Belum hilang dari ingatan. Tanggal 18 Maret 2015 lalu kita baru melakukan RUPP (Rapat Umum Pekerja Pertamina) “Rapatkan Barisan Untuk Blok Mahakam”. Sebelumnya pada tanggal 5 Juni 2014 kita juga lakukan Solidaritas FSPPB Long March dengan tema “Membangun Kedaulatan Pengelolaan Migas Indonesia” yang salah satu agendanya juga mengusung Blok Mahakam. Serta banyak lagi agenda FSPPB lainnya terkait ini.
Kemarin, tanggal 6 Agustus 2015 dilakukan longmarch dalam rangka Tasyakuran “tolak sharedown Blok Mahakam”. Kegiatan ini diikuti lebih dari 1300 orang yang berasal dari 19 SP dibawah koordinasi FSPPB, ditambah berbagai elemen masyarakat.
Aksi ini dipicu akibat keputusan Pemerintah melalui Kementerian ESDM yang menetapkan bahwa Total E&P Indonesie dan Inpex Corporation masih mendapatkan jatah 30 persen. Disini nyata terlihat tidak konsistennya Pemerintah. Apa yang dijanjikan 100% untuk Pertamina, mereka ingkari. Apa salah kita “Pertamina” sehingga tidak diberikan kepercayaan oleh Pemerintah.

▸ **Soal Tugas A**
Bisakah Anda menulis ulang kutipan dari "Aksi ini dipicu" sampai "kepercayaan oleh Pemerintah." dengan menukar "Pemerintah" menjadi "Negara"?
Catatan di bawah ini tidak ada hubungannya dengan kutipan tersebut.

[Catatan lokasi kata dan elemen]
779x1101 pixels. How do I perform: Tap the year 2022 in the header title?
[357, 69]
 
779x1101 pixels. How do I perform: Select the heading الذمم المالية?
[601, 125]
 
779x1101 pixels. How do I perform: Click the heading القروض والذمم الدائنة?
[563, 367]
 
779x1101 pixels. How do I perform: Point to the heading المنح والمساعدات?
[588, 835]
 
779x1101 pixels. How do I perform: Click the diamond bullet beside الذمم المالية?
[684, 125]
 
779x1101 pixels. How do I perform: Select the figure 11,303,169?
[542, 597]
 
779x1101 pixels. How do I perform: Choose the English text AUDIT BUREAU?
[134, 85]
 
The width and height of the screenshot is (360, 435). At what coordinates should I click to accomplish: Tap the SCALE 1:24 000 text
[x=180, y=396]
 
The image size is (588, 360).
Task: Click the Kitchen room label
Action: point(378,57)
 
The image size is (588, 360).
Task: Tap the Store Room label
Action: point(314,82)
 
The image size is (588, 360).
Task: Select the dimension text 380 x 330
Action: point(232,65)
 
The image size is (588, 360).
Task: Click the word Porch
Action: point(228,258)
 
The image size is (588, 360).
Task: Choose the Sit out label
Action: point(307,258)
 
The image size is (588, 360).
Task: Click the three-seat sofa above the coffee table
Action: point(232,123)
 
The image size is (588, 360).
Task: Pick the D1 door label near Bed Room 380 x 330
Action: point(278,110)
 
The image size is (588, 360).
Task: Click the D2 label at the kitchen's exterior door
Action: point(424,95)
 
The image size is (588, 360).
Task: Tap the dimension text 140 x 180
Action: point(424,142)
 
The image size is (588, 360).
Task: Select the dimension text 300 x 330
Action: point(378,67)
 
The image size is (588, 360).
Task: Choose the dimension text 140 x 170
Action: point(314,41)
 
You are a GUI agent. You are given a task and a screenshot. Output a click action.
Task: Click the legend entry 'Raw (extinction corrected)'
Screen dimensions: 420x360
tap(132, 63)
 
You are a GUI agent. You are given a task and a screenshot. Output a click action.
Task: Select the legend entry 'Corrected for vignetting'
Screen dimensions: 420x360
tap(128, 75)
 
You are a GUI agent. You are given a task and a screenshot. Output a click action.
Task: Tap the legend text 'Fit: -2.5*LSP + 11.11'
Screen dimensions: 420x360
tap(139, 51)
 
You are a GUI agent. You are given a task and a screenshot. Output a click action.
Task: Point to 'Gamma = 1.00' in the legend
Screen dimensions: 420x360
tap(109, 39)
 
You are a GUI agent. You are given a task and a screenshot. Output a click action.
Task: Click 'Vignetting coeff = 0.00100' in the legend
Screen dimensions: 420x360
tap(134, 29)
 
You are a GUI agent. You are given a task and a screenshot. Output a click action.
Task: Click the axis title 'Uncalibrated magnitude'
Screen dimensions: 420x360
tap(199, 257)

▸ **Soal Tugas B**
Baris catatan mana saja yang memuat kata "Select"? Saring dan salin semua baris itu.

▸ **Jawaban Benar A**
Aksi ini dipicu akibat keputusan Negara melalui Kementerian ESDM yang menetapkan bahwa Total E&P Indonesie dan Inpex Corporation masih mendapatkan jatah 30 persen. Disini nyata terlihat tidak konsistennya Negara. Apa yang dijanjikan 100% untuk Pertamina, mereka ingkari. Apa salah kita “Pertamina” sehingga tidak diberikan kepercayaan oleh Negara.

▸ **Jawaban Benar B**
779x1101 pixels. How do I perform: Select the heading الذمم المالية?
779x1101 pixels. How do I perform: Select the figure 11,303,169?
Task: Select the dimension text 380 x 330
Task: Select the dimension text 300 x 330
Task: Select the legend entry 'Corrected for vignetting'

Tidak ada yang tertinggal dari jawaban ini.